There can be no doubt that Blue Planet is one of the more original science fiction RPGs to come out of the industry in quite a long time. For that reason, I took great interest in the opportunity to ask a few questions of Jeff Barber, the man behind the game that has placed Biohazard Games at the forefront of what could well be a resurgence of the SF genre.


What was the process that began the creation of Blue Planet and when did you begin doing so?
Well, the whole story is a long one. Suffice it to say that I got started in the industry in 1990 as one of the founding members of Pagan Publishing, doing work for the Call of Cthulhu RPG. In the spring of '93, I parted ways with Pagan. I really loved the work however, and wanted to remain involved in the industry. I considered a few options, but eventually came to the conclusion that the best way to do get to work on the kinds of projects I enjoyed was to start my own company. I had already been part of the process with Pagan so it made sense to try it on my own.

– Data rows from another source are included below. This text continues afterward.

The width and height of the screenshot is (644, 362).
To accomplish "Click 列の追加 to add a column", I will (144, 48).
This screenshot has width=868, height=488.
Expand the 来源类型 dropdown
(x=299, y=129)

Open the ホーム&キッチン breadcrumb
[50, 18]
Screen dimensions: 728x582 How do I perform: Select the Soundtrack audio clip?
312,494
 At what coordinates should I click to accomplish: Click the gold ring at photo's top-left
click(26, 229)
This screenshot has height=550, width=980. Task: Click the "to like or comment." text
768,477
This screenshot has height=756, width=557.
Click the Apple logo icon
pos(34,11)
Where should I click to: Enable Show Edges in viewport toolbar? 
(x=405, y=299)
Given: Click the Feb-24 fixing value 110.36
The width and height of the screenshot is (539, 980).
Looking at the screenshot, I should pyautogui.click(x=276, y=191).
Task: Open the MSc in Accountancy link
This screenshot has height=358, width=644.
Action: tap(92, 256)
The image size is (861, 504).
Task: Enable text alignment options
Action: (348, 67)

I knew that in general, a startup company had to begin with a flagship game, so I started thinking about what I thought made a good RPG. Science fiction had always been my first love, and so I knew that whatever setting we did, it would be sci-fi. I looked carefully at trends in the industry too, trying to decide where RPGs were headed. Well, predicting this industry is so much voodoo, but one thing I did see was that game settings were becoming specific and unique. The earliest games, Dungeons and Dragons, Traveller for example, were rather generic in their settings. Newer games, like Vampire had narrower, but far richer premises. In fact, it was Sky Realms of Jorune that showed me how well developed and unique an RPG premise could be. Keeping this in mind, I decided that we would set the game, whatever it turned out to be, on only a few, or maybe just one planet, but make it a uniquely rich, fully developed place. Future versions of Earth had been done however, time and again, and so I wanted to set it somewhere else.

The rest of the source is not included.